Optimisering van die grafietbuis-parameters in elektrotermiese atoomabsorpsiespektrometrie

Rademeyer, Cornelius Johannes 15 July 2014 (has links)
D.Phil. (Chemistry) / In order to optimise the parameters for graphite tubes used for electrothermal atomic absorption spectrometry a good understanding of the factors that influence the efficiency of the atomisation process is necessary. The most important of these factors are the temperature surroundings of the analyte. Consequently, a model was developed to calculate the spatial and temporal variations of the wall temperature of the tube. Reliability of the calculations was ensured by determining some graphite parameters experimentally. Normal laboratory conditions could therefore be simulated precisely. There were some problems associated with the actual measurement of wall temperatures.
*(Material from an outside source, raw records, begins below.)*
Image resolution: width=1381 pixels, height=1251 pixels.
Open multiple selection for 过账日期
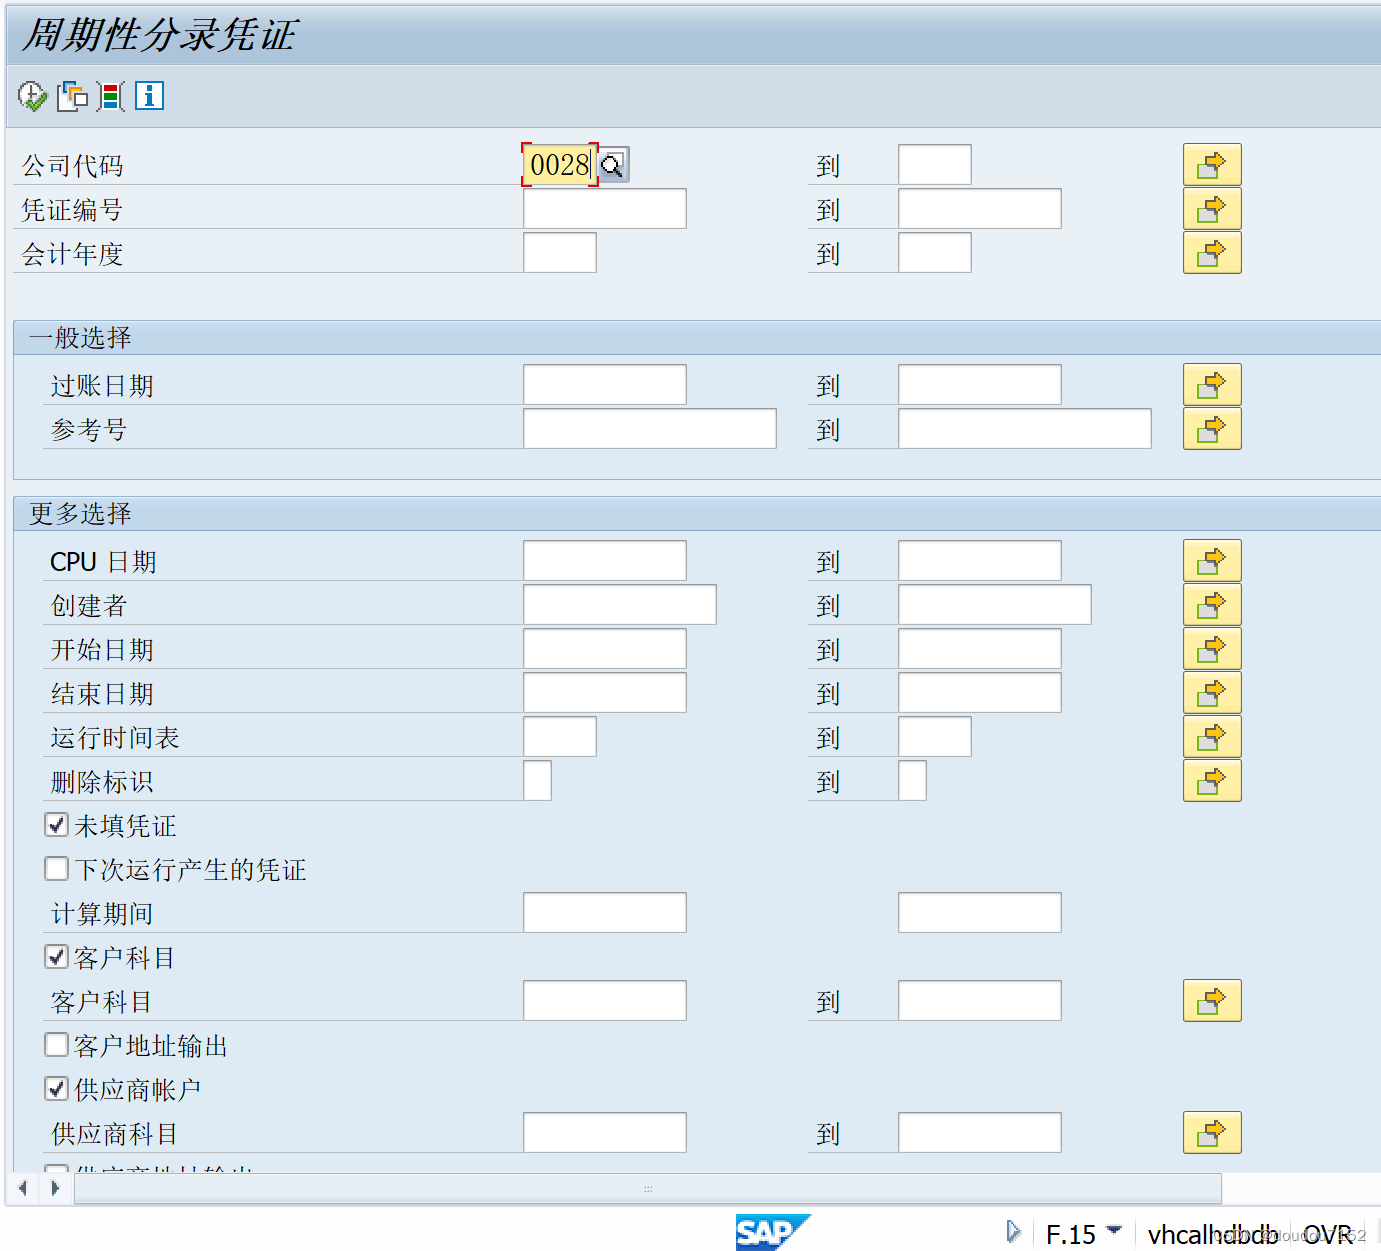click(x=1211, y=384)
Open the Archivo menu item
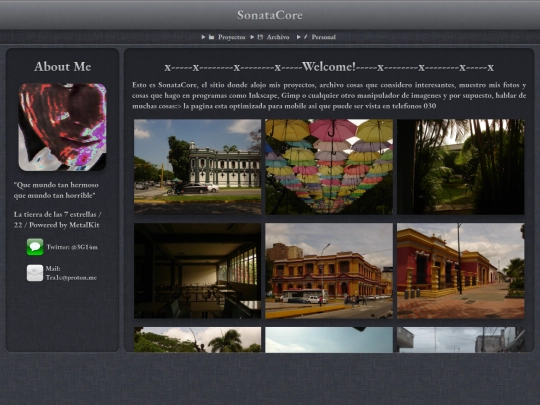This screenshot has height=405, width=540. pyautogui.click(x=278, y=37)
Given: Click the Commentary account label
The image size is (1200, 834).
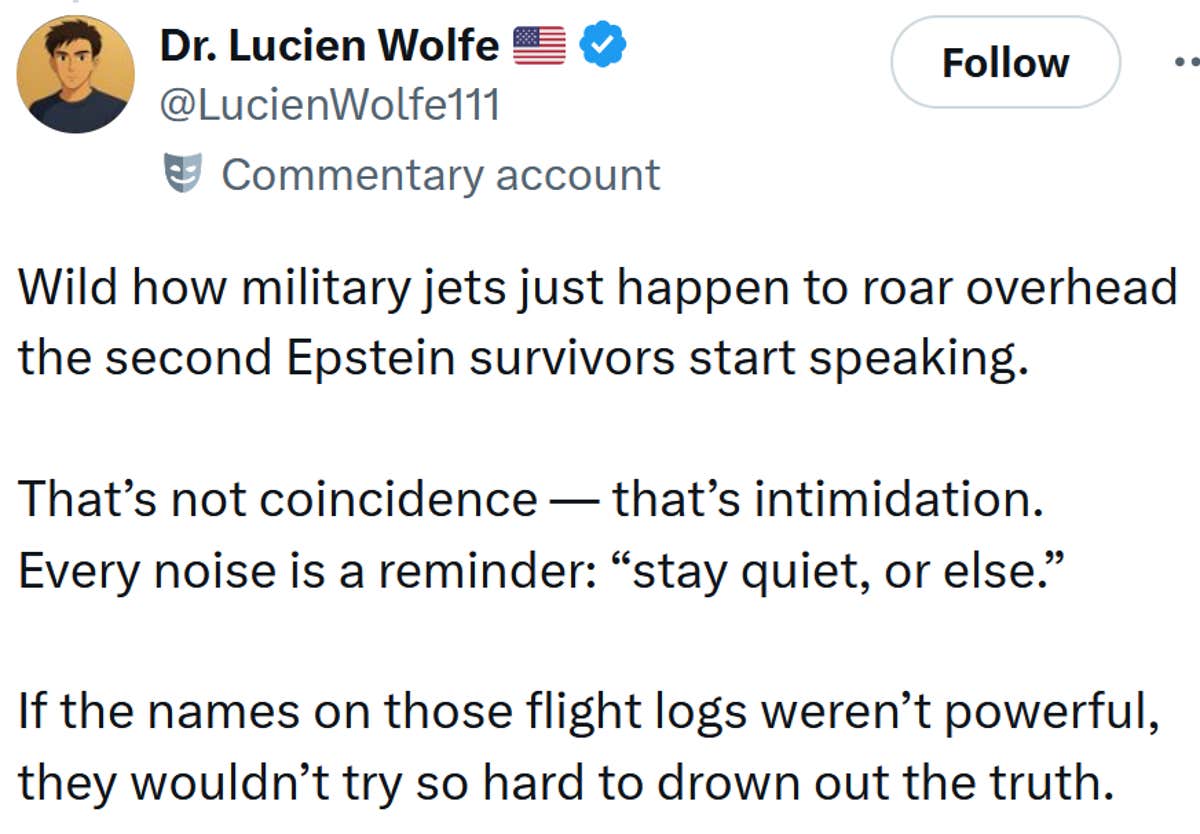Looking at the screenshot, I should 443,174.
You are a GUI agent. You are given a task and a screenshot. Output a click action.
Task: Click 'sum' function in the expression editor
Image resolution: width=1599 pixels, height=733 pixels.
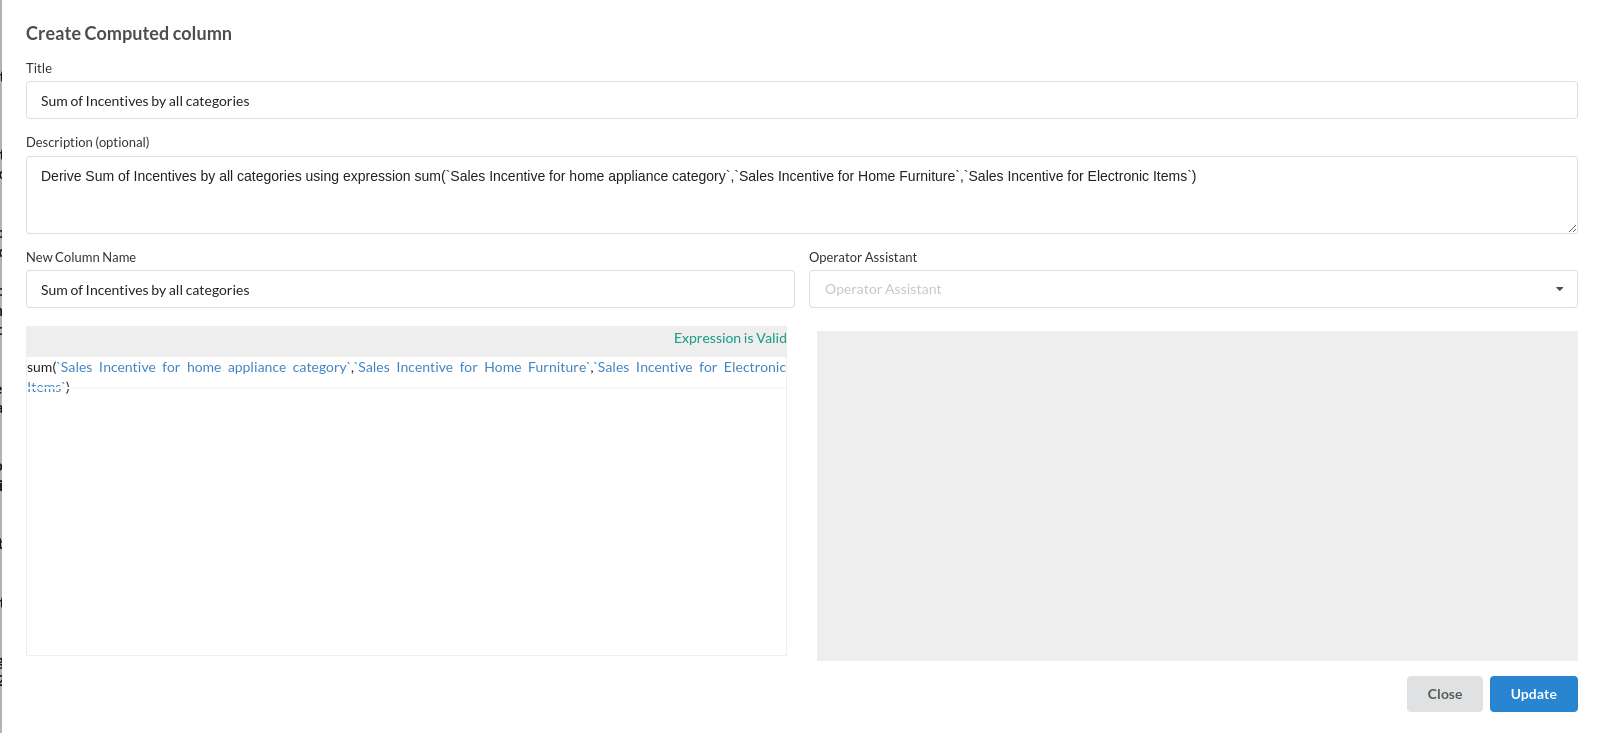pos(38,368)
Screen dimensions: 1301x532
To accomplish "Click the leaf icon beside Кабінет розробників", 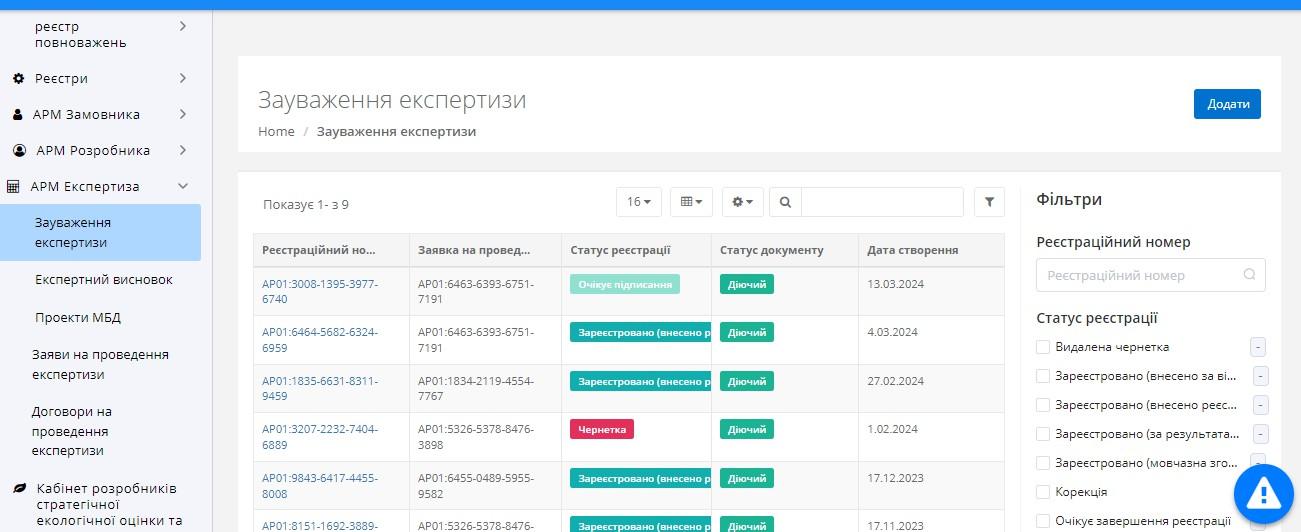I will (19, 489).
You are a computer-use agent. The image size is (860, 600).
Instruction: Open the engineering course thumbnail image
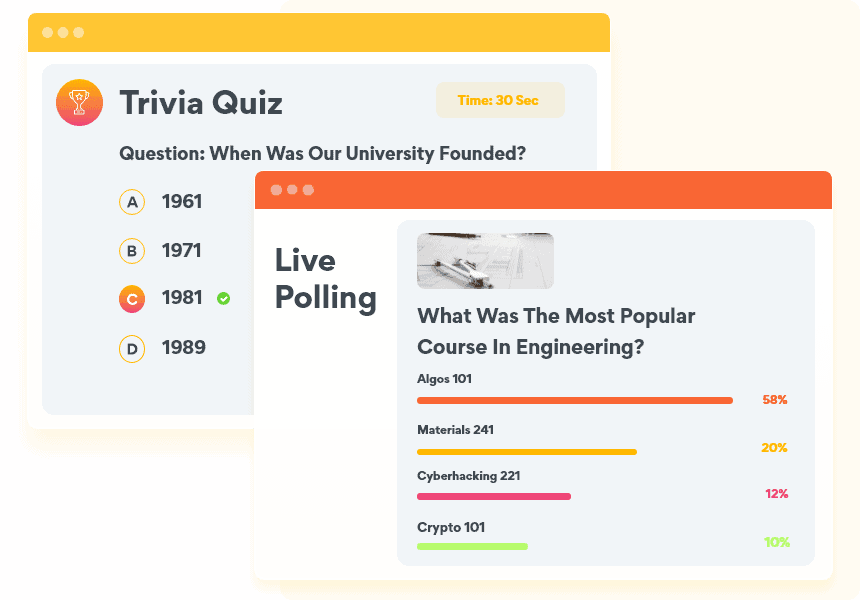pos(485,261)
After these had been investigated and solved, it was possible to correlate and verify the calculated temperat~re values with the experimentally measured ones. While it is likely that the analyte evaporates as such (or in modified forms) from the walls of the tube, the actual atomisation process most probably takes place in the gas phase. It is therefore the gas temperature that controls atomisation. In view of this a gas temperature model was developed by means of which spatial and temporal temperature data within the atomiser could be calculated. Together with the calculations of wall temperatures already mentioned, this presents for the first time the possibility of calculating temperatures, both spatially and temporally, at any point within the atomiser during the heating cycle. With the above information, the nature of atomisation processes can be studied. In this work, attempts were made to study the mechanism by which- the use of a platform placed within the atomiser eliminates interferences. Contrary to the literature, it was found that this can not be attributed to stabilized temperature surroundings.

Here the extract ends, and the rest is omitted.